**TASK DESCRIPTION**
For every line in the material below that holds "Sikkens", report the line.

**DATASET EXCERPTS**
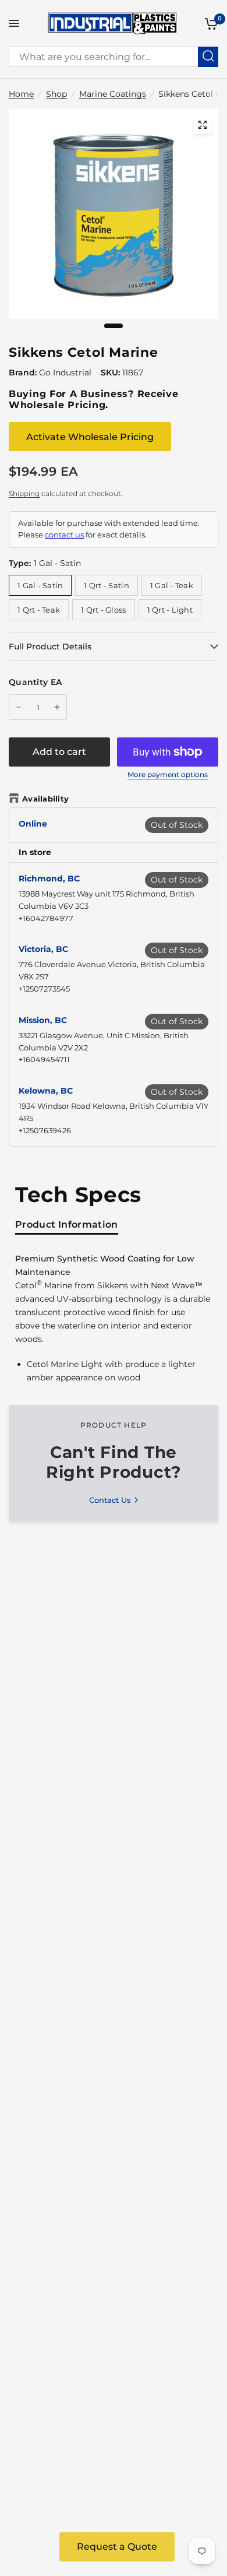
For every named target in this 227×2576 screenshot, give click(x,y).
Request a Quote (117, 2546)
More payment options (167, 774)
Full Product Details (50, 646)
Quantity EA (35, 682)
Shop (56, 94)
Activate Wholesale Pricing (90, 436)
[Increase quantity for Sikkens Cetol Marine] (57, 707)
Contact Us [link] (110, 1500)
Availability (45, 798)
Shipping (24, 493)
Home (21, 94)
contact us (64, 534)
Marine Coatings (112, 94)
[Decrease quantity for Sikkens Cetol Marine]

**ANSWER BELOW**
[Increase quantity for Sikkens Cetol Marine] (57, 707)
[Decrease quantity for Sikkens Cetol Marine]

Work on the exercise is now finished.